A week after his death, I received a call from Anthony Nolan stating I was a potential match to donate stem cells and possibly save someone’s life. Whilst I was told I was only a potential match, given the situation, I’d decided it was fate; a week after my grandfather died, I had the chance to save a life.

After his death, I muddled through life, waiting for things to happen. Although my brother is very much favoured with my family, I was the apple of my grandfather’s eye.

When he was sick, I’d visit him in hospital or at home every single day. He had planned out his funeral down to the fine details; “being diagnosed with cancer at 79 does that to you”, he would say. He asked me to speak about him at the service but on the day, I spoke about him like he was a complete stranger to me. I felt so scared because at that point, I hadn’t cried for him yet. I was worried that at the funeral I was going to have a breakdown. In the end, I didn’t. I felt nothing.

The truth is, I was so busy doing favours for everyone, I hadn’t come to terms with what happened at all. A few weeks of muddling through life on autopilot later and I received a letter stating that the person I’d matched with was no longer suitable.

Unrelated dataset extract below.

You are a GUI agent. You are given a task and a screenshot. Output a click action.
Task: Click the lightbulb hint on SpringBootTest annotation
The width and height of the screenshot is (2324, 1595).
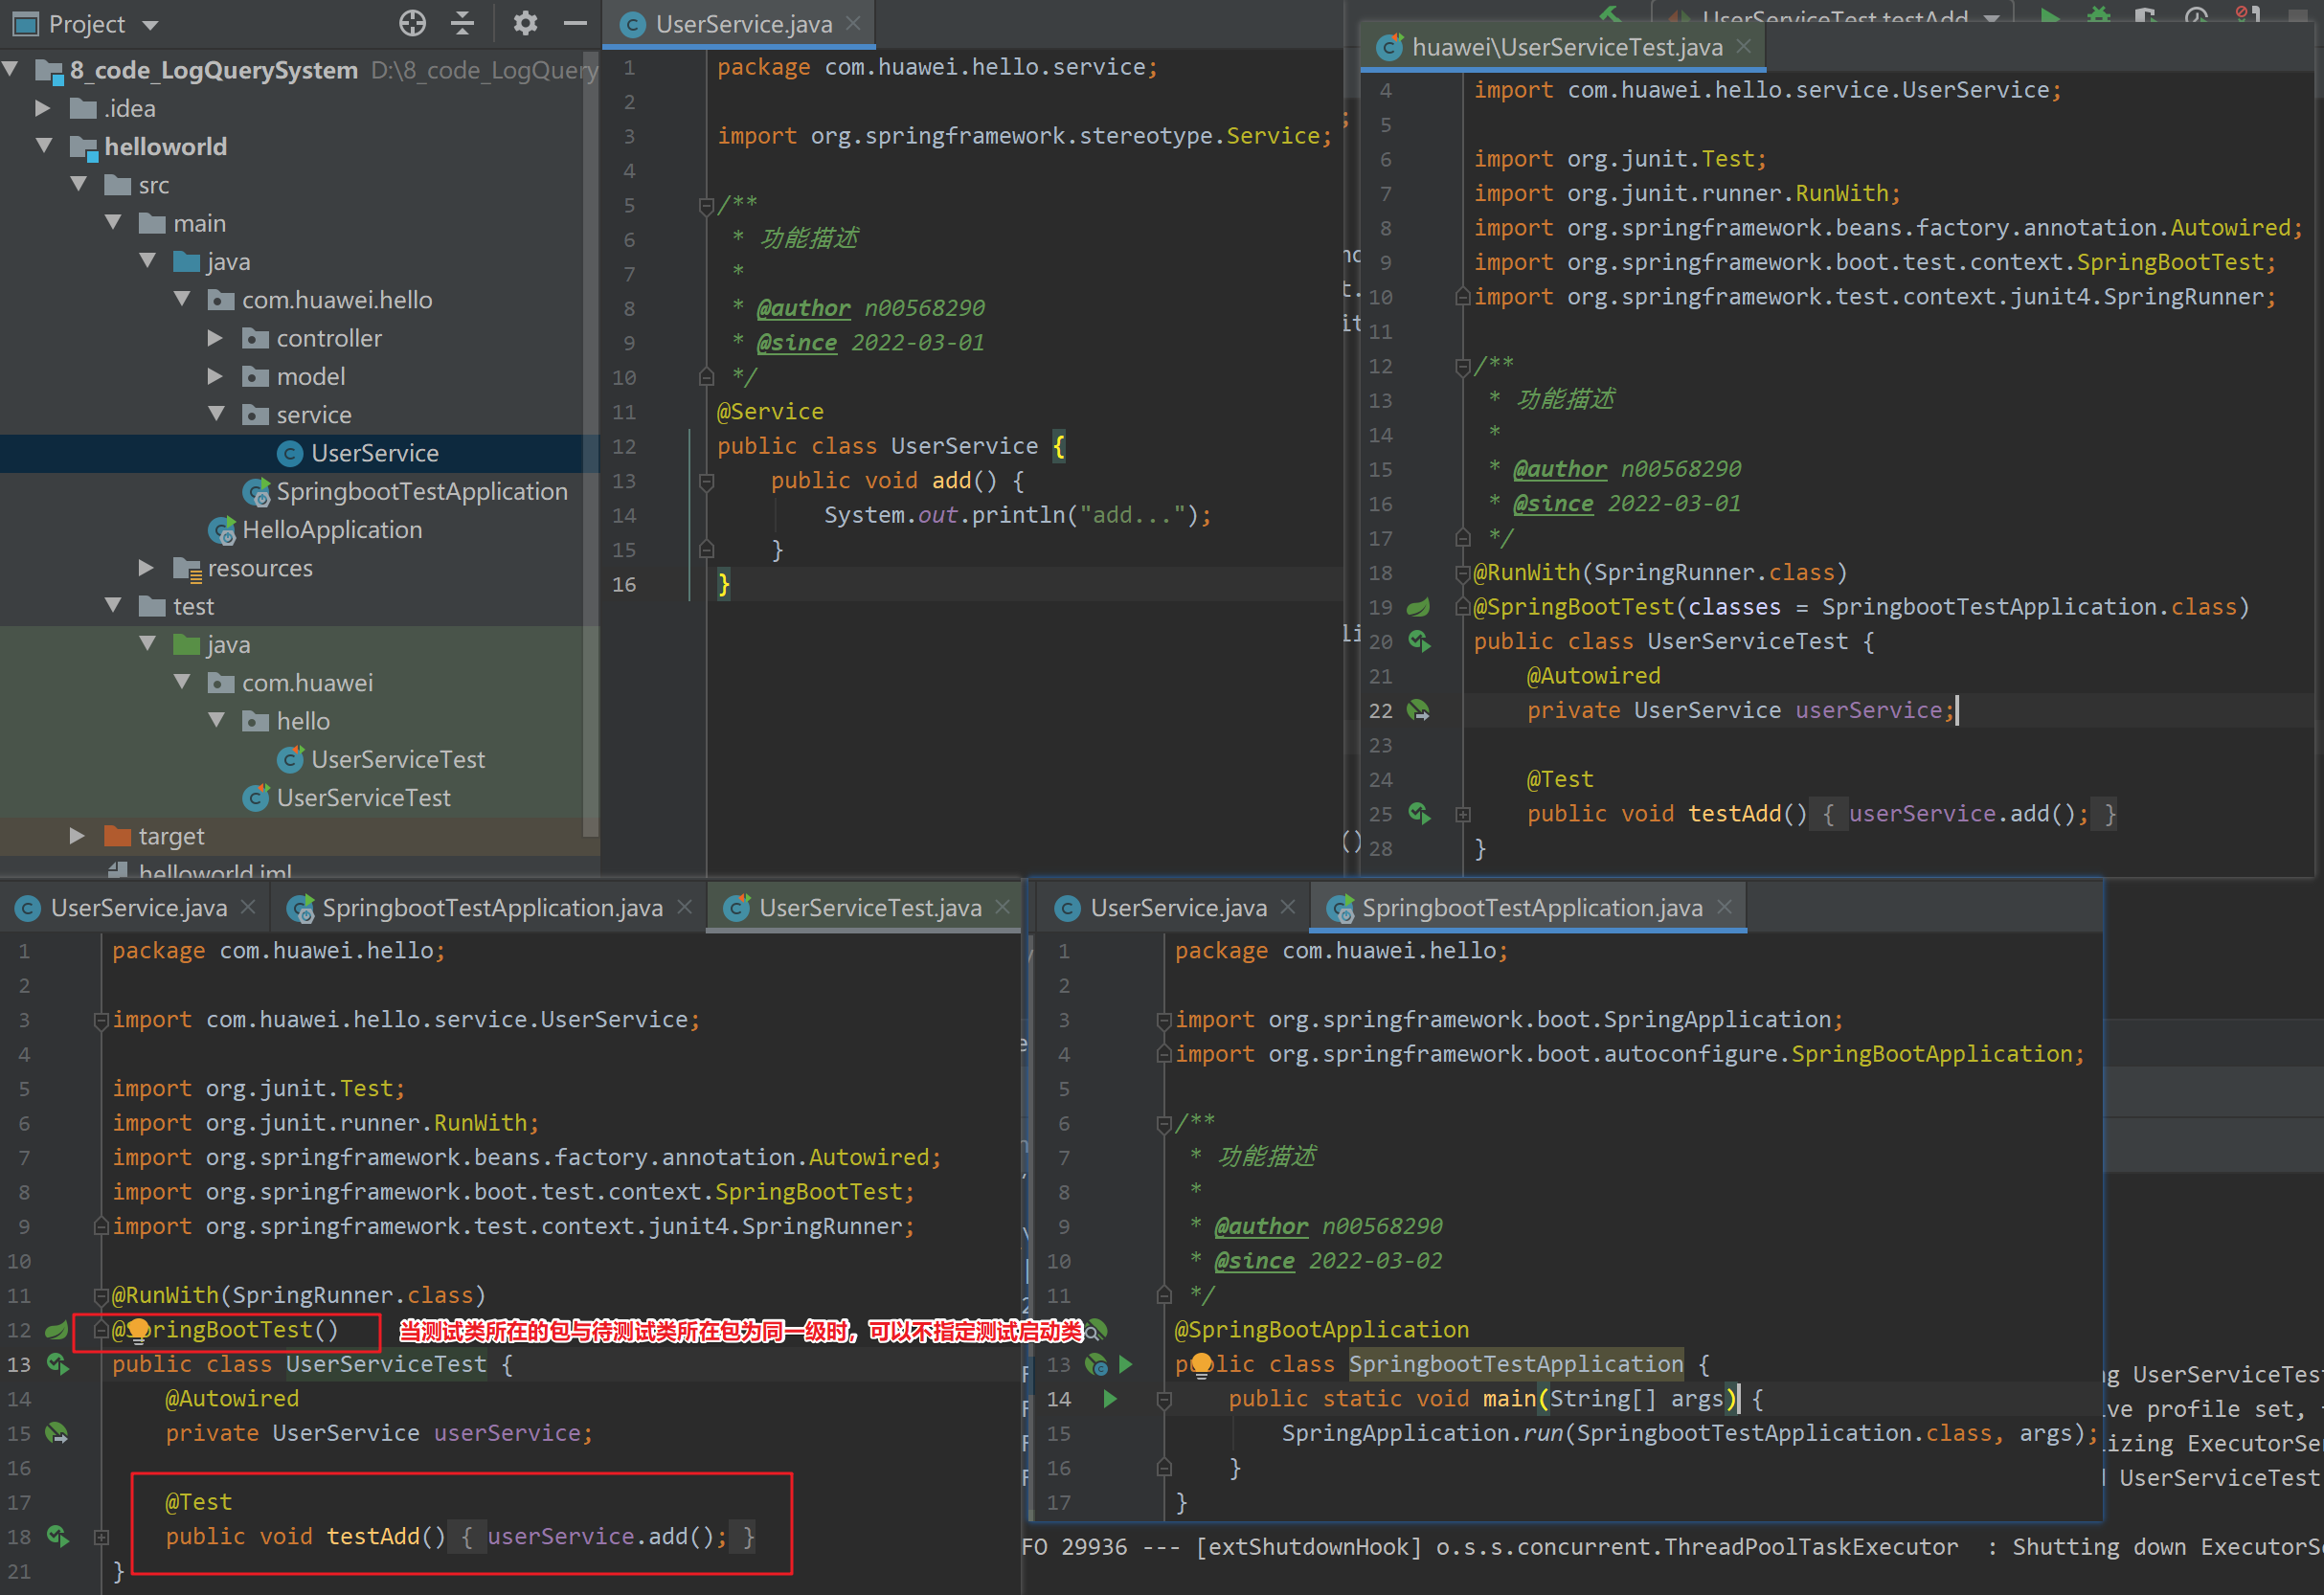point(138,1330)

Suddenly my new purpose was gone. I was so sad for that person because I’ll never know what happened to them. Then everything hit me.

I became a complete mess. I wasn’t sleeping, eating or doing anything to survive as a human. I was convincing everyone at work that I was fine but I was going down a very slippery slope. I couldn’t think of anything else other than seeing my grandfather lying in a hospital bed with the light gone from his eyes.

It felt like I was just being alive rather than living. All my life I’ve suffered from anxiety but never depression. In those weeks, I knew what depression was. I was in the darkest place I’d ever been and as far as I was concerned, I was staying there.

I’d love to say that someone reached out and saved me but they didn’t. I had to save myself. I had been to many of my grandfather’s doctor appointments and I knew a doctor whom I could trust.

I made an appointment with him, explained who my grandfather was and broke down into what felt like 100 pieces. That was the first time I’d talked about him since he died. It hurt.

My medication was upped and a review appointment was made. It wasn’t the medication that helped, it was the review. Someone cared enough that I needed to go back and talk to him again; “one day at a time”, he said to me.

I’m not going to lie, it wasn’t an instant transition. It took weeks for my determination to pull through and get to a point where I began to look after myself like I should be. Everyone says it takes two weeks of a new habit before it becomes normal to you. For me, it took months to dig myself out of the hole I had let myself slip into.

I’m still working on it. Every day is a new day. A new chance to face the day with a smile. While loss doesn’t get easier, sometimes I still feel broken, I’m learning to deal with it, one day at a time.

To protect the authors identity, a pseudonym has been used for this article.